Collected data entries
____
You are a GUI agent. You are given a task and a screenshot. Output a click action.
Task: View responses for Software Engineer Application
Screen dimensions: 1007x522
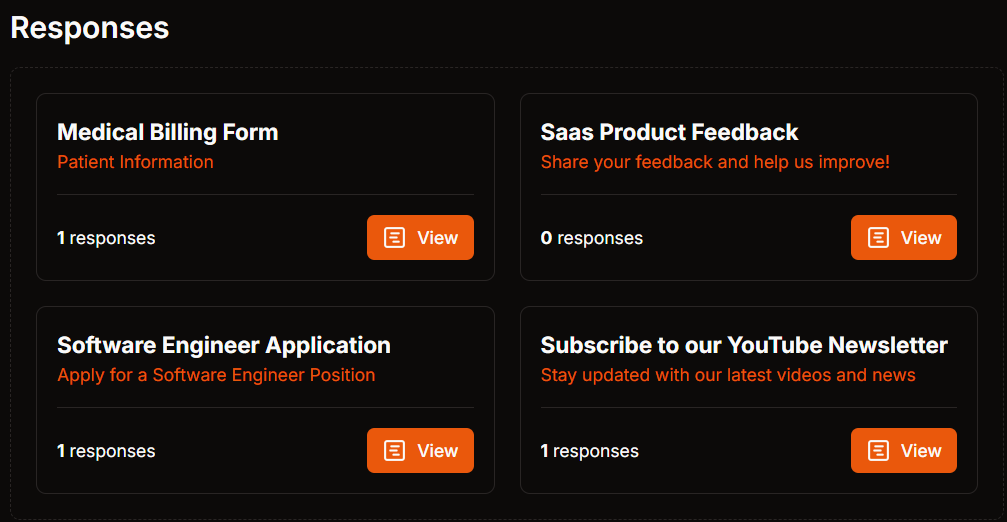click(x=420, y=451)
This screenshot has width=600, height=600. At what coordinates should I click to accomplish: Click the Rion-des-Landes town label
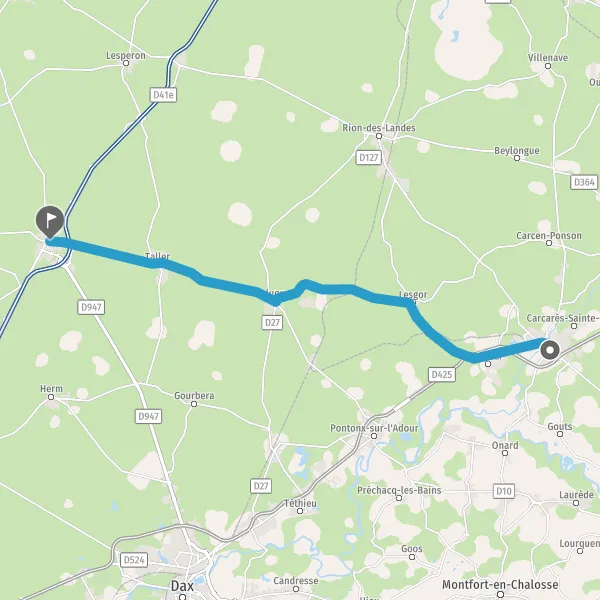coord(379,128)
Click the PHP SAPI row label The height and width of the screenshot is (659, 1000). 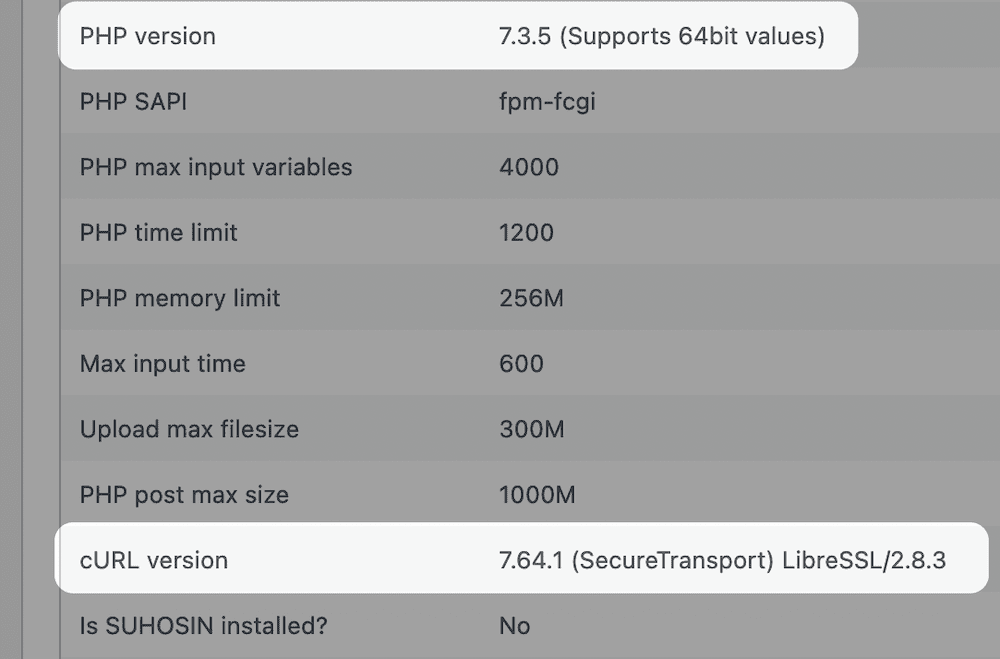[x=133, y=101]
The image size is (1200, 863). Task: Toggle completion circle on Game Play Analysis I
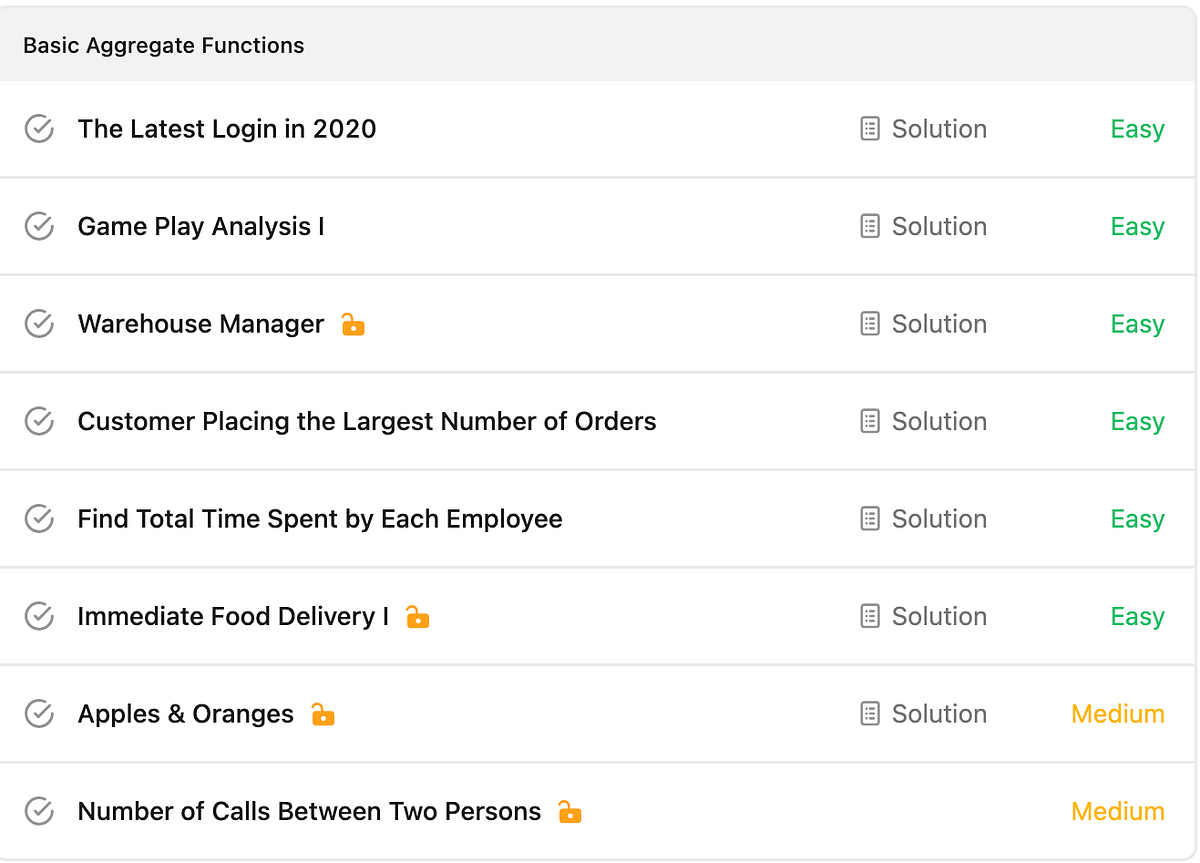(38, 226)
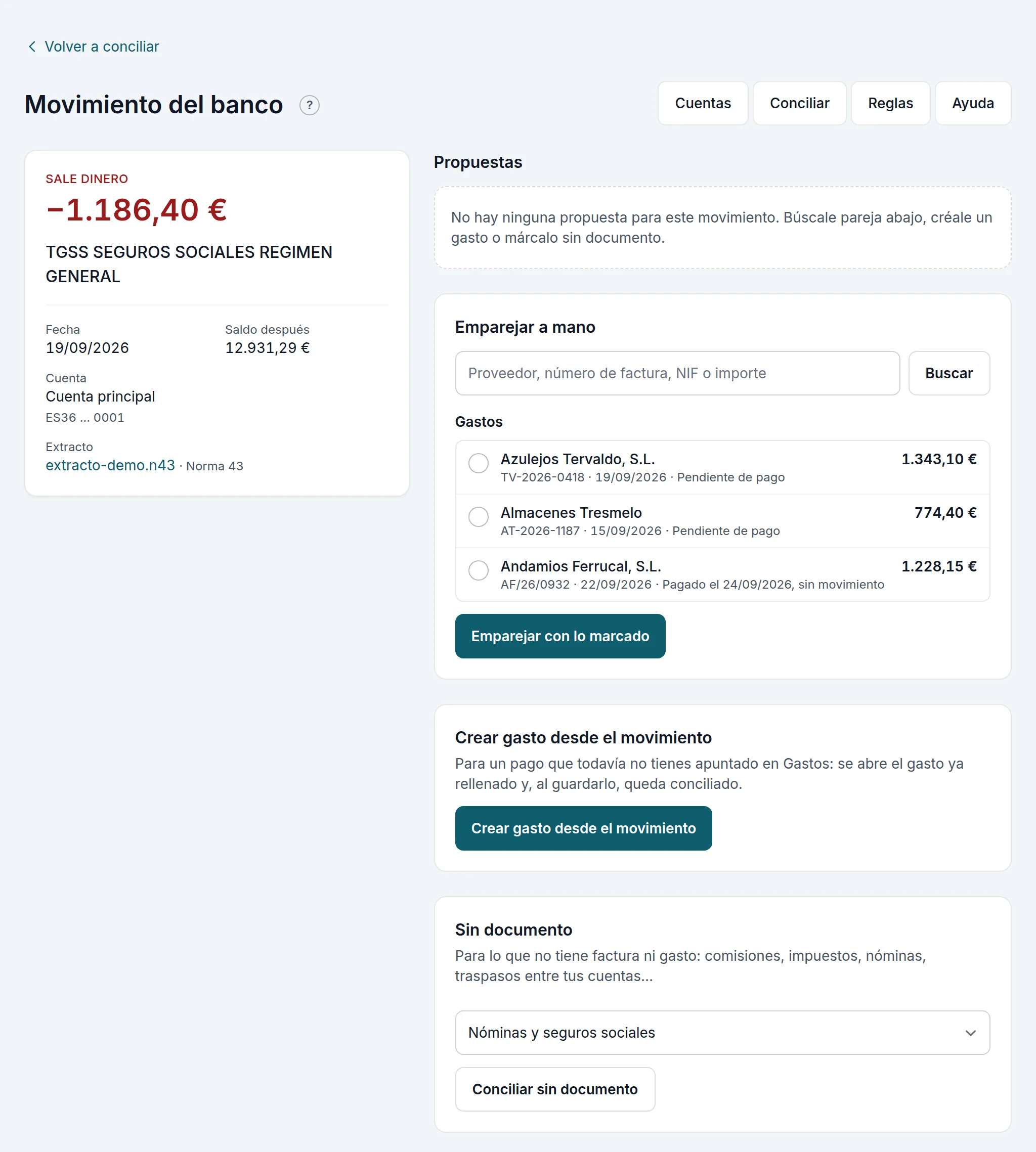This screenshot has height=1152, width=1036.
Task: Go to the Conciliar tab
Action: (799, 103)
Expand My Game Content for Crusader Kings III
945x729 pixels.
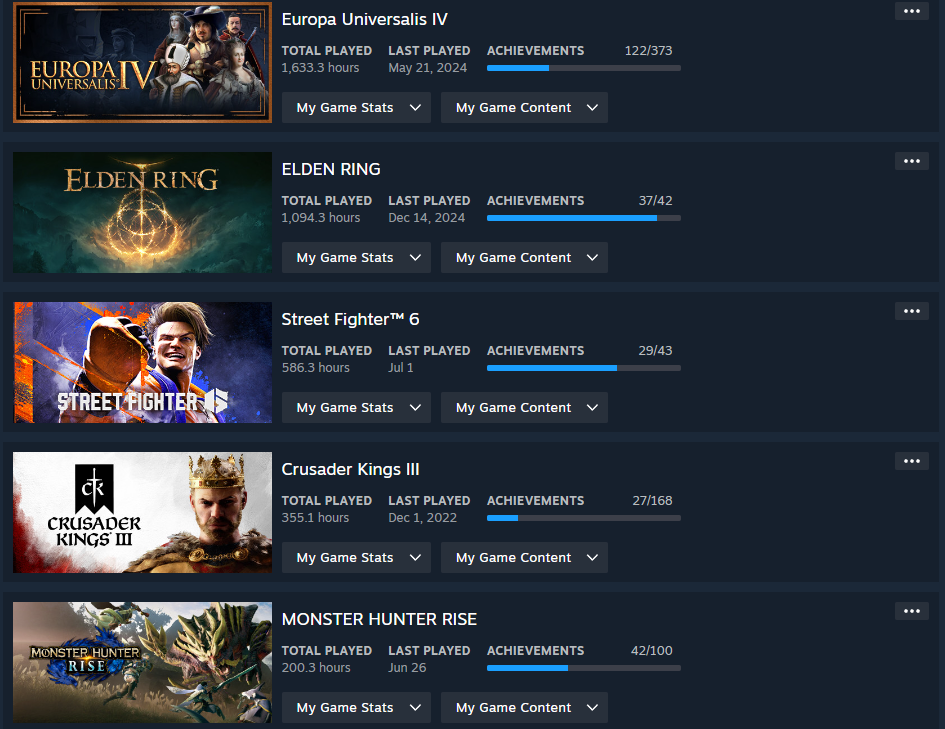point(524,557)
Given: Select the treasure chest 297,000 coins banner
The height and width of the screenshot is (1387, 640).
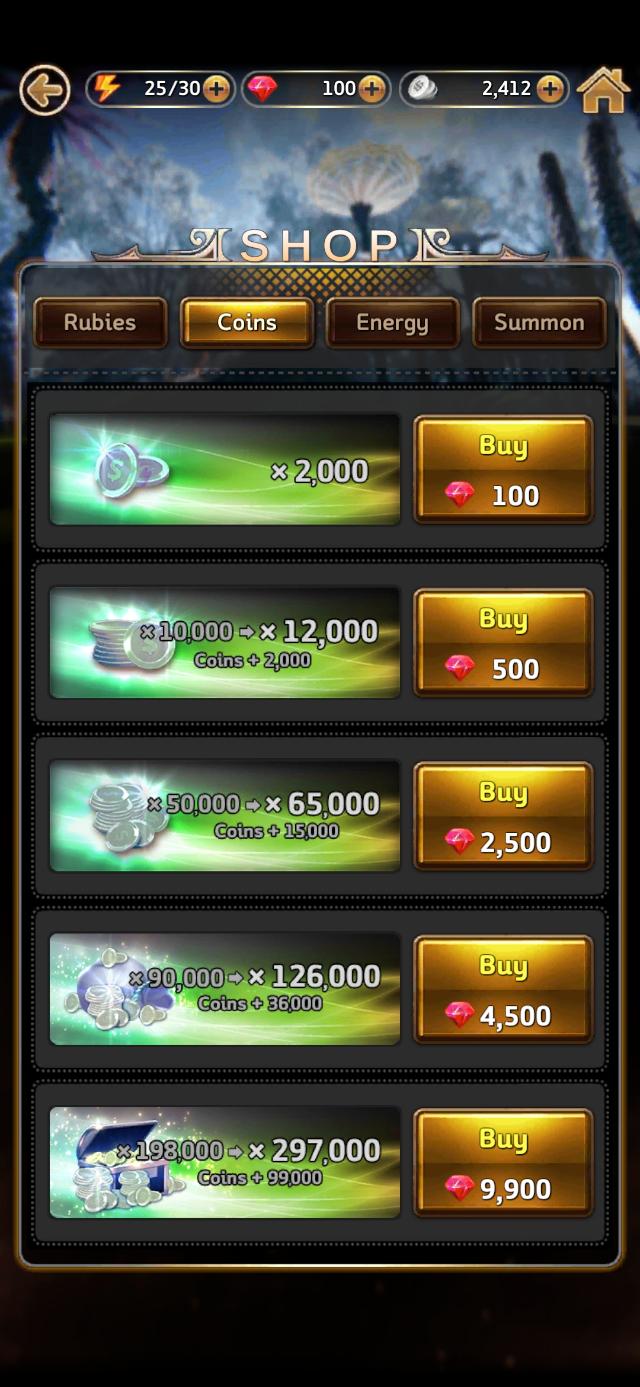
____
**TASK INSTRUCTIONS:** No pictures go in the copy. Retype exactly the lines from the one with "945x729 pixels." through the last line of the entries above, both included, and nothing more.

**SOLVED PROBLEM:**
945x729 pixels.
point(524,557)
Given: Select the treasure chest 297,000 coins banner
The height and width of the screenshot is (1387, 640).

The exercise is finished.